■ **Your instructions**: Of all the entries below, retype only the lines from the one with "This screenshot has height=856, width=1400." through the one with "You are a computer-use agent. This", exactly as they appear.

■ **Source data**:
◆ ◆ ◆ ◆ ◆
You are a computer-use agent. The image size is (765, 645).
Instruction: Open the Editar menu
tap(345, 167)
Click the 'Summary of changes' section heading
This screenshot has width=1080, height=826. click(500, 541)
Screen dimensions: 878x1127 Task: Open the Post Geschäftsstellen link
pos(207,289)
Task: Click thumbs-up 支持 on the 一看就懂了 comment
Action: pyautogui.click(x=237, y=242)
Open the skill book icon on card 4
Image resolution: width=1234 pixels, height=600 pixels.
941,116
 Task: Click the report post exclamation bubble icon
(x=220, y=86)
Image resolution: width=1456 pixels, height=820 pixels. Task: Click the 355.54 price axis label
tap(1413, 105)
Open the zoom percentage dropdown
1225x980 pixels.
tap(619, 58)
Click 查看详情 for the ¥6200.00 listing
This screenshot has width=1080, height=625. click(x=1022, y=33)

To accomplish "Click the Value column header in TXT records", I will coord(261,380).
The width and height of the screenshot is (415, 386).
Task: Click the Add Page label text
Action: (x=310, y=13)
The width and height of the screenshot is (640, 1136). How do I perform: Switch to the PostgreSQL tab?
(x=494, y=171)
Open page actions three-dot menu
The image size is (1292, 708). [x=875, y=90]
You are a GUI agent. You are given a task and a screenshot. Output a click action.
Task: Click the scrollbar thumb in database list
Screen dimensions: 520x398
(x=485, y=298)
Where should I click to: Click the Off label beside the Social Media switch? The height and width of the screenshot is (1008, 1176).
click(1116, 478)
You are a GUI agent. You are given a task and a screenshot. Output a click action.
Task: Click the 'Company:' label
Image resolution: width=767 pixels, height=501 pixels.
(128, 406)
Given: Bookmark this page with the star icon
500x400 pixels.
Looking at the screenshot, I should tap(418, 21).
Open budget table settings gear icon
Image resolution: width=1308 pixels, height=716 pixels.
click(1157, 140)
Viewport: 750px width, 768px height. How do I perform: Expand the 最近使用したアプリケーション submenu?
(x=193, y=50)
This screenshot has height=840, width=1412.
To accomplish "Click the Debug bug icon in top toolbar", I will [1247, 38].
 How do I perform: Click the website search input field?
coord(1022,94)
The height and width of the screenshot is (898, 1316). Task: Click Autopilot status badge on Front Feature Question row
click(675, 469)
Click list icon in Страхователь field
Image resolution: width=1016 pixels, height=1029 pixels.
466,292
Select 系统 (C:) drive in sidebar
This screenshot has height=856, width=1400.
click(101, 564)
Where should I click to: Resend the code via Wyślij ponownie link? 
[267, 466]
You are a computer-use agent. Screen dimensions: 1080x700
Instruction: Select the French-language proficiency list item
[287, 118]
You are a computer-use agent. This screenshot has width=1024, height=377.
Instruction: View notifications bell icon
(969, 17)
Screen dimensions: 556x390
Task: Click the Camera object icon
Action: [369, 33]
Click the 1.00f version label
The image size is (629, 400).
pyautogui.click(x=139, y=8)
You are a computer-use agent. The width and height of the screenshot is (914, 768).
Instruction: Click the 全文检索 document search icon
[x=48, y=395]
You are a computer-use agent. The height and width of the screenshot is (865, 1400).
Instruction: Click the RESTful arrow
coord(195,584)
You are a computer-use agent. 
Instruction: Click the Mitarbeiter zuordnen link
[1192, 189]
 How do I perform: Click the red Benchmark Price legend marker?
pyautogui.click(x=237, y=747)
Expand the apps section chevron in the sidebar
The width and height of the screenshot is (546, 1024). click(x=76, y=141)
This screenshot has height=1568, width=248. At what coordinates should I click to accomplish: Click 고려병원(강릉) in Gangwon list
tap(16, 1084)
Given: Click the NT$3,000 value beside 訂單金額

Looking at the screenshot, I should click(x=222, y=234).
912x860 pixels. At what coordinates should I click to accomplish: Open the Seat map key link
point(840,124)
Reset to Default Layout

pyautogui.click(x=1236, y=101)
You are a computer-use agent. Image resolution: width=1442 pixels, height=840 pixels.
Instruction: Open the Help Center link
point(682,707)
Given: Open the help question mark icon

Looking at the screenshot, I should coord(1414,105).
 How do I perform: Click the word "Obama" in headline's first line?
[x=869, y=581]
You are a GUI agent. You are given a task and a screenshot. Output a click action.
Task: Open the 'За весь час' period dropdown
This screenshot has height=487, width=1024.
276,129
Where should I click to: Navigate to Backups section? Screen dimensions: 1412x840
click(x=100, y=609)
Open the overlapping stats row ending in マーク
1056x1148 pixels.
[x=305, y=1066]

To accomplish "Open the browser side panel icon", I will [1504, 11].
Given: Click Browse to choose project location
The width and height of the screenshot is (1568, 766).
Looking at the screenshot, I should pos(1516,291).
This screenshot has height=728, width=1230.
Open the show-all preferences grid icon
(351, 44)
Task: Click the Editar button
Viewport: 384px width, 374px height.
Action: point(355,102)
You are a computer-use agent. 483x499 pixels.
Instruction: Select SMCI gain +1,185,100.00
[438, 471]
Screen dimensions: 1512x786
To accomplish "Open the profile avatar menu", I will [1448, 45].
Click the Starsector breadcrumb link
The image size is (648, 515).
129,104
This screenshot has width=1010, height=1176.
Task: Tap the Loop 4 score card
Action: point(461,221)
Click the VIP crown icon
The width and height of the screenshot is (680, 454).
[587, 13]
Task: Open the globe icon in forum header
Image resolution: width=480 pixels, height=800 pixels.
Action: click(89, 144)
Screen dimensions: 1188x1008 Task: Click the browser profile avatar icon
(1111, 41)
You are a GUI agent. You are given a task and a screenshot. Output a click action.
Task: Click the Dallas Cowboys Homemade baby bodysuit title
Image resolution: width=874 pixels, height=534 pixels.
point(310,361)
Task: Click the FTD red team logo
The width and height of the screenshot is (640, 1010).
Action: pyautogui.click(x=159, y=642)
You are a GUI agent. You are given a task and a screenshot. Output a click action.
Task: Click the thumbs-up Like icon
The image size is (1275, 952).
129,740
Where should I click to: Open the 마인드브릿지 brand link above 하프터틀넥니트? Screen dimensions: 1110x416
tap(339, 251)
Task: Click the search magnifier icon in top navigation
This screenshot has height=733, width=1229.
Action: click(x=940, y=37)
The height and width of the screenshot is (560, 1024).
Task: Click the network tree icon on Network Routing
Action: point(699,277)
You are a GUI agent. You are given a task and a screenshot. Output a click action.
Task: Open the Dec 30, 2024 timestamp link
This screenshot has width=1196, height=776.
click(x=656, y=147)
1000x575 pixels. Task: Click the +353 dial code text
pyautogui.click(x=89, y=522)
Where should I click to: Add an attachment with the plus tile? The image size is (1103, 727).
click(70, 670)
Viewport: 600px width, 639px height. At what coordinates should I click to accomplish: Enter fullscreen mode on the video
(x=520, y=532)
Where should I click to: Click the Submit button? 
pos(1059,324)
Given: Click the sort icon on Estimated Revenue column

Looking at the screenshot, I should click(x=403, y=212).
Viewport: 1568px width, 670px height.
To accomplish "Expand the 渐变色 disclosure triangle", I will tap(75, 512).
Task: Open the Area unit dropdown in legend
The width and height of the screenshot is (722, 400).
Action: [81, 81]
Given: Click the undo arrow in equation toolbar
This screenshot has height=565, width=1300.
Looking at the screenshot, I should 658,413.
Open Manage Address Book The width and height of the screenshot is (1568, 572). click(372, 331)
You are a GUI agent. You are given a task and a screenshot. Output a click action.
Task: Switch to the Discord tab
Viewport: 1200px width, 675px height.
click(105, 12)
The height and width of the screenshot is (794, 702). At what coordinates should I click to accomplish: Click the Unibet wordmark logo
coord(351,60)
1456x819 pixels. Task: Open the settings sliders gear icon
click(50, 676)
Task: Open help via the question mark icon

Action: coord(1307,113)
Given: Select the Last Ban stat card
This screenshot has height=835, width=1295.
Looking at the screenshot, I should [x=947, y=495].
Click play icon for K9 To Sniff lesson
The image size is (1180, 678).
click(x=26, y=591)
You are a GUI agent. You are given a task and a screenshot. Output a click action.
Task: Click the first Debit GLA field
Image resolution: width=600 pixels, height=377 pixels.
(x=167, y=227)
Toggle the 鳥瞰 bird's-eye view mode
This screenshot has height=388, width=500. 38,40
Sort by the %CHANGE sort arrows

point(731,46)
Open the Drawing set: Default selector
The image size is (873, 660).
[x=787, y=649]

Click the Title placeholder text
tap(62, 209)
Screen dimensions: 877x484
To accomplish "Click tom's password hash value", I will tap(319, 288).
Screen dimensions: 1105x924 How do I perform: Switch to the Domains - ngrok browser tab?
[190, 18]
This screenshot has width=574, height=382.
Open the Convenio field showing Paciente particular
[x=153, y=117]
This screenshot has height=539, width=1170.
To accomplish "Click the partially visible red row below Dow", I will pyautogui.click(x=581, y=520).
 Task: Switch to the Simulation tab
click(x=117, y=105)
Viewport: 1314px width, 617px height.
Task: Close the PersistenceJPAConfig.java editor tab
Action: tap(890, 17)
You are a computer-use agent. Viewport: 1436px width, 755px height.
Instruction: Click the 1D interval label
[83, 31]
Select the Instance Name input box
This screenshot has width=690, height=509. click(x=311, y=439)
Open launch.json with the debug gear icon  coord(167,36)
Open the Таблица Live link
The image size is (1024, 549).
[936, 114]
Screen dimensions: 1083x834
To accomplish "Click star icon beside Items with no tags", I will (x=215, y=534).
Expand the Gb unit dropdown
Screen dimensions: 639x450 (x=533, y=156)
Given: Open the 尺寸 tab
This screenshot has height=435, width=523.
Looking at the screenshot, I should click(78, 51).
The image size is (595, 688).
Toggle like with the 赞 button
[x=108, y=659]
◆ ◆ ◆ ◆ ◆
■ **Solution for this problem**:
This screenshot has height=856, width=1400.
click(101, 564)
Where should I click to: Resend the code via Wyślij ponownie link? 
[267, 466]
You are a computer-use agent. Screen dimensions: 1080x700
Instruction: Select the French-language proficiency list item
[287, 118]
You are a computer-use agent. This screenshot has width=1024, height=377.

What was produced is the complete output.